- _What you are asked to do_
Print only the lines running from the line with "International Students (70, 2326)" to the final line below, both included, exactly as written and without the pictures.

##############################

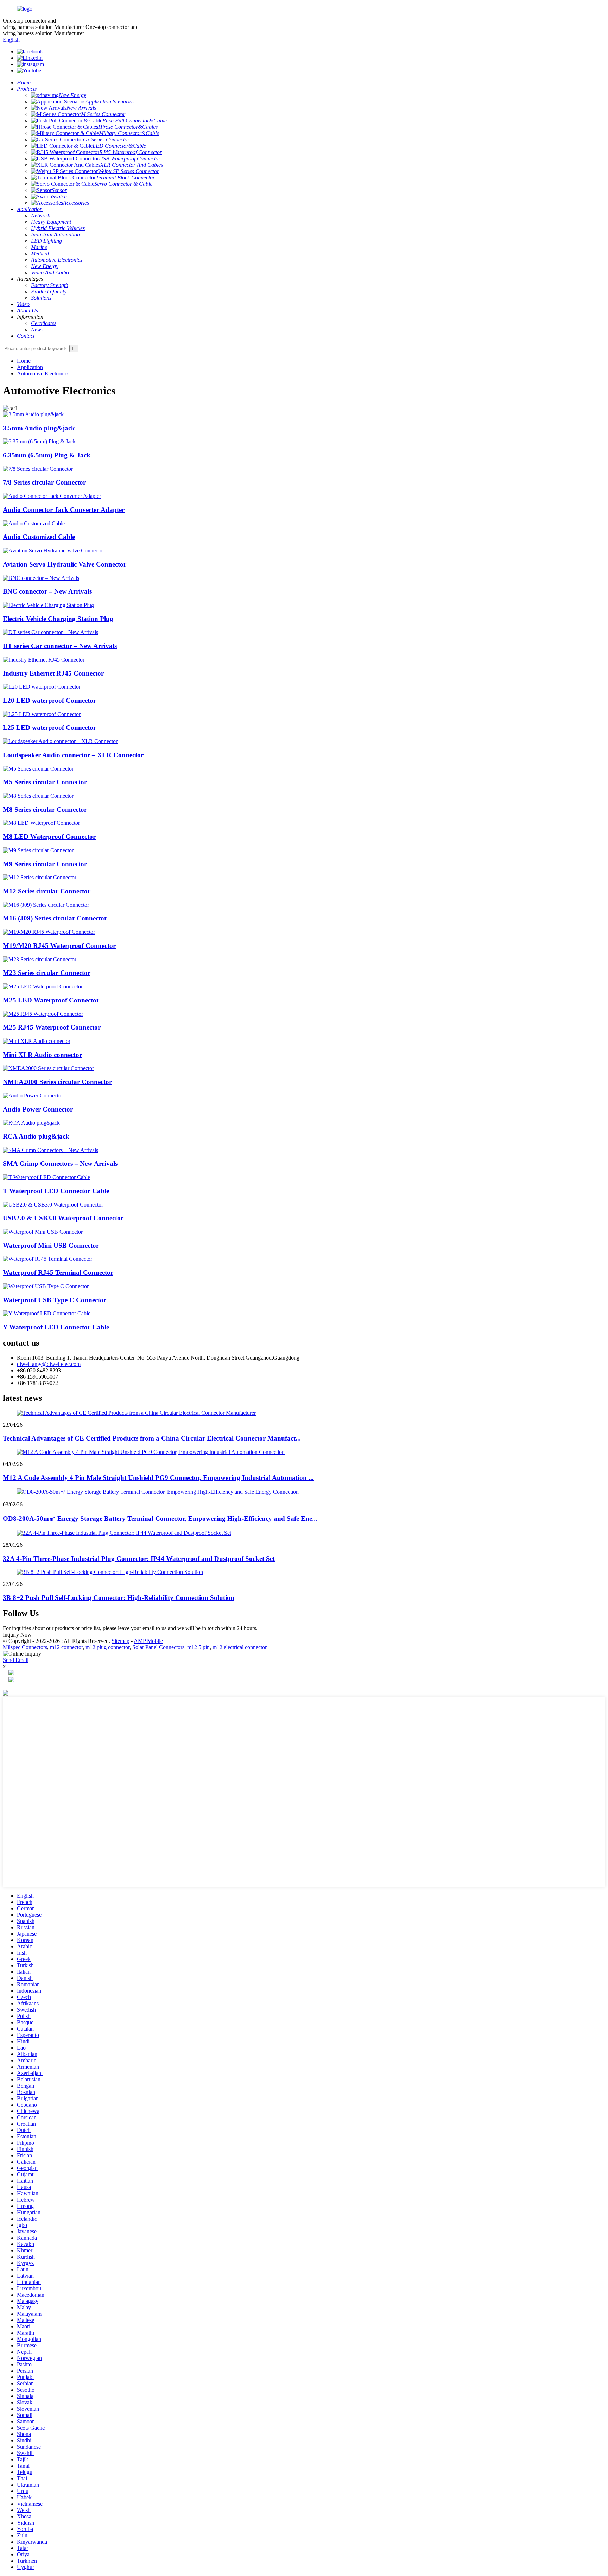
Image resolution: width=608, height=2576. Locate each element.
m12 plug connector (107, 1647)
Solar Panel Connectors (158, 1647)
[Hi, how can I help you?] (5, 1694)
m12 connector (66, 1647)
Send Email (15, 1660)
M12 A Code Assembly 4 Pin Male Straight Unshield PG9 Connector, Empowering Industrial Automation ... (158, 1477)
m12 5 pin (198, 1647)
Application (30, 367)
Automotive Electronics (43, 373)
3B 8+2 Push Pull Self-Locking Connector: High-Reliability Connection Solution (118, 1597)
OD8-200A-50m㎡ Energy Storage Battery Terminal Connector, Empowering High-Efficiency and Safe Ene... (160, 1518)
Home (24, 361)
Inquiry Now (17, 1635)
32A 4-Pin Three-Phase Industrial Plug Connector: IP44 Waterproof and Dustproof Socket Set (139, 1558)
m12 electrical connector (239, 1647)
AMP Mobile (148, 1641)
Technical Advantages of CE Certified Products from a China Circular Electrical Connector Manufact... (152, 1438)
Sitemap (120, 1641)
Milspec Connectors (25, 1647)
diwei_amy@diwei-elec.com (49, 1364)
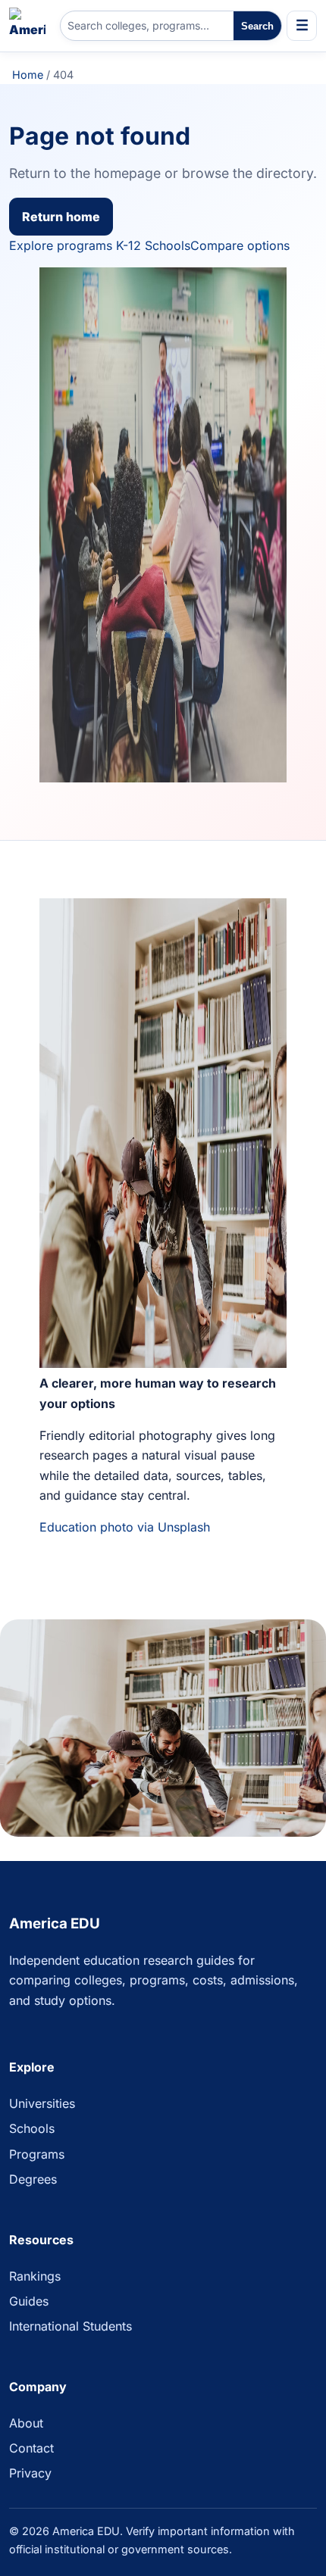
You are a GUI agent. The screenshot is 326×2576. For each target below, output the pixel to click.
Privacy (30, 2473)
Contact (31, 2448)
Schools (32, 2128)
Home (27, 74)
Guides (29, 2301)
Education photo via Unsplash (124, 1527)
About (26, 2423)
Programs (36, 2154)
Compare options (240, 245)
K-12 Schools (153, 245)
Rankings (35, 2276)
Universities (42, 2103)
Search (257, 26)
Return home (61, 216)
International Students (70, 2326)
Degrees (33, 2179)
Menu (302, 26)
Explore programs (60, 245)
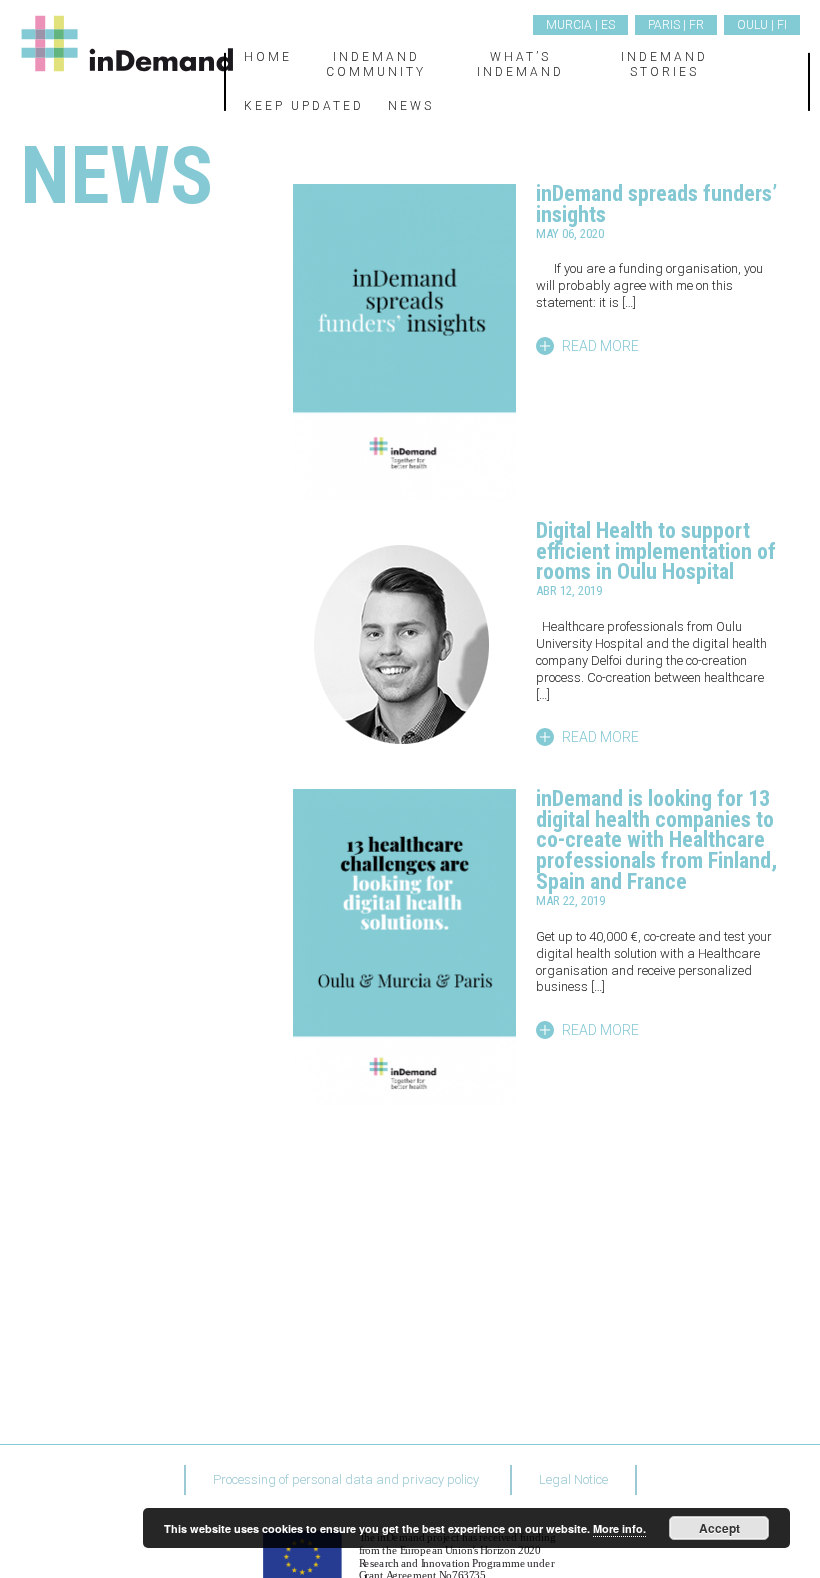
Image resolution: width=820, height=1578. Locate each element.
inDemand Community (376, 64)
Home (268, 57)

##############################

- _Reply_
International Students (70, 2326)
Degrees (33, 2179)
Menu (302, 26)
Explore programs (60, 245)
Image resolution: width=820, height=1578. Locate each element.
inDemand Community (376, 64)
Home (268, 57)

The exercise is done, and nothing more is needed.